#### Document passage:

CS110: Principles of Computer Systems

Autumn 2021
Jerry Cain

PDF

  • An application programming interface (or API) is a set of library functions one can use in order to build a larger piece of software.
    • You're familiar with some APIs: #include files, system calls, and ad hoc protocols for driving and communicating with child processes using pipes and signals.
    • Very often these libraries reside on other machines, and we interface with them over the Internet. 
  • I want to implement an API server that's architecturally in line with the way Google, Twitter, Facebook, and LinkedIn architect their own API services.
  • This example is inspired by a website called Lexical Word Finder.
    • Our implementation assumes we have a standard Unix executable called scrabble-word-finder. The source code for this executable—completely unaware it'll be used in a larger networked application—can be found right here.
    • Here are two abbreviated sample runs:
poohbear@myth61:$ ./scrabble-word-finder lexical
ace
// many lines omitted for brevity
lexical
li
lice
lie
lilac
xi
poohbear@myth61:$
poohbear@myth61:$ ./scrabble-word-finder network
en
// many lines omitted for brevity
work
worn
wort
wot
wren
wrote
poohbear@myth61:$

Lecture 21: Networks, Clients, and Protocols

All slides presented here for the Scrabble API are repeated from the last slide deck

  • I want to implement an API service using HTTP to replicate what scrabble-word-finder is capable of.
    • We'll expect the API call to come in the form of a URL, and we'll expect that URL to include the rack of letters.
    • Assuming our API server is running on myth54:13133, we expect http://myth54:13133/lexical and http://myth54:13133/network to generate the following payloads:
{
  time: 0.223399,
  cached: false,
  possibilities: [
    'ace',
    // several words omitted
    'lexical',
    'li',
    'lice',
    'lie',
    'lilac',
    'xi'
  ]
}
{
  time: 0.223399,
  cached: false,
  possibilities: [
    'en',
    // several words omitted
    'work',
    'worn',
    'wort',
    'wot',
    'wren',
    'wrote'
  ]
}

Lecture 21: Networks, Clients, and Protocols

All slides presented here for the Scrabble API are repeated from the last slide deck

  • One might think to cannibalize the code within scrabble-word-finder.cc to build the core of scrabble-word-finder-server.cc.
  • Reimplementing from scratch is wasteful, time-consuming, and unnecessary. scrabble-word-finder already outputs the primary content we need for our payload. We're packaging the payload as JSON instead of plain text, but we can still tap scrabble-word-finder to generate the collection of formable words.
  • Can we implement a server that leverages existing functionality? Of course we can!
  • We can just leverage our subprocess_t type and subprocess function from Assignment 3.

#### Instruction:
In the CS110 lecture slides, rewrite everything from "Autumn 2021" down to "found right here.", substituting "web" for "Internet".

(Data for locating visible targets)
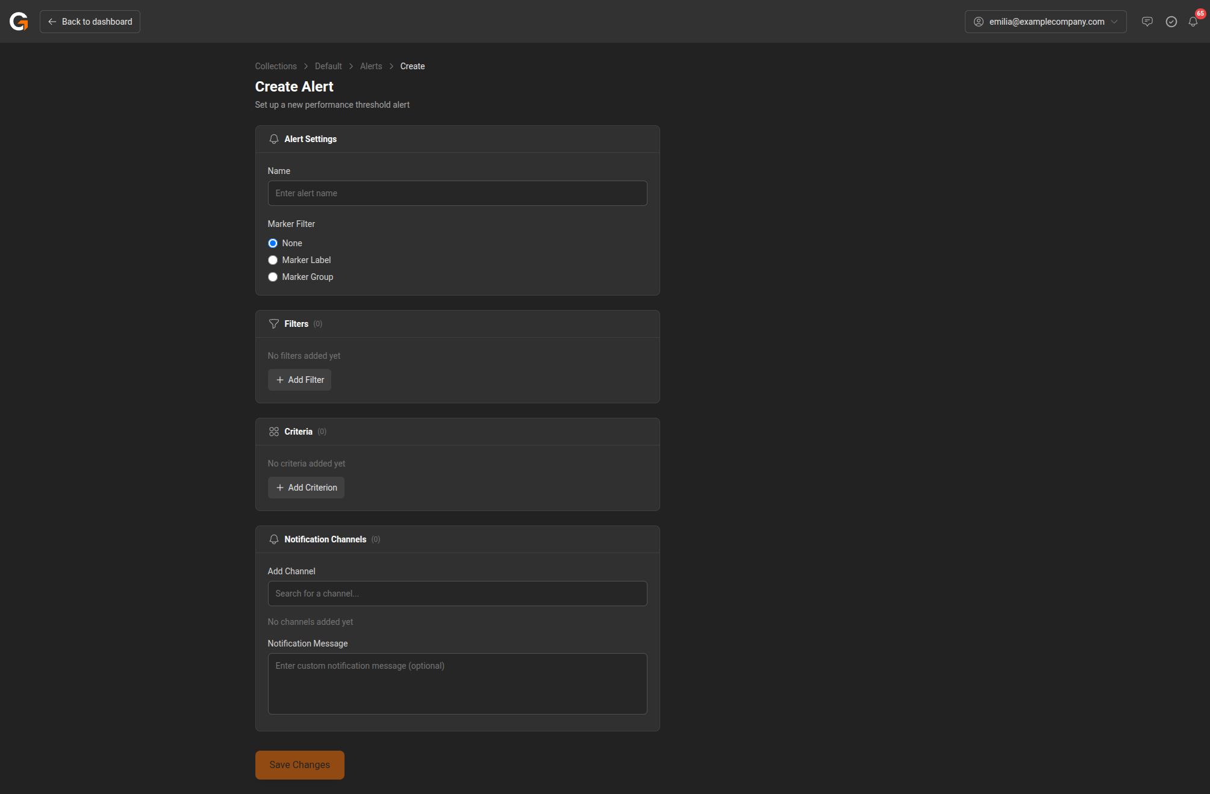This screenshot has height=794, width=1210.
Task: Select the Marker Group radio option
Action: 273,277
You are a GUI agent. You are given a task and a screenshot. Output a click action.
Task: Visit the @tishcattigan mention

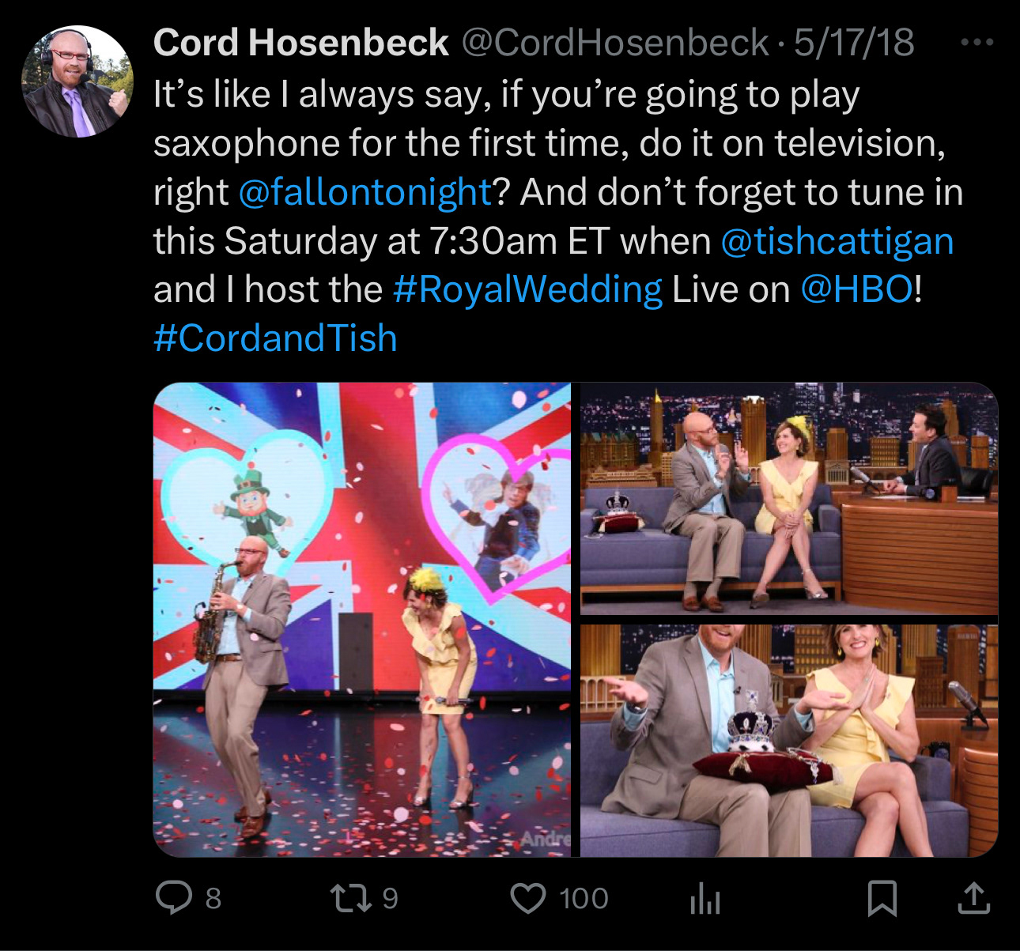click(837, 241)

#### Response to the exercise:
Autumn 2021
Jerry Cain

PDF

  • An application programming interface (or API) is a set of library functions one can use in order to build a larger piece of software.
    • You're familiar with some APIs: #include files, system calls, and ad hoc protocols for driving and communicating with child processes using pipes and signals.
    • Very often these libraries reside on other machines, and we interface with them over the web. 
  • I want to implement an API server that's architecturally in line with the way Google, Twitter, Facebook, and LinkedIn architect their own API services.
  • This example is inspired by a website called Lexical Word Finder.
    • Our implementation assumes we have a standard Unix executable called scrabble-word-finder. The source code for this executable—completely unaware it'll be used in a larger networked application—can be found right here.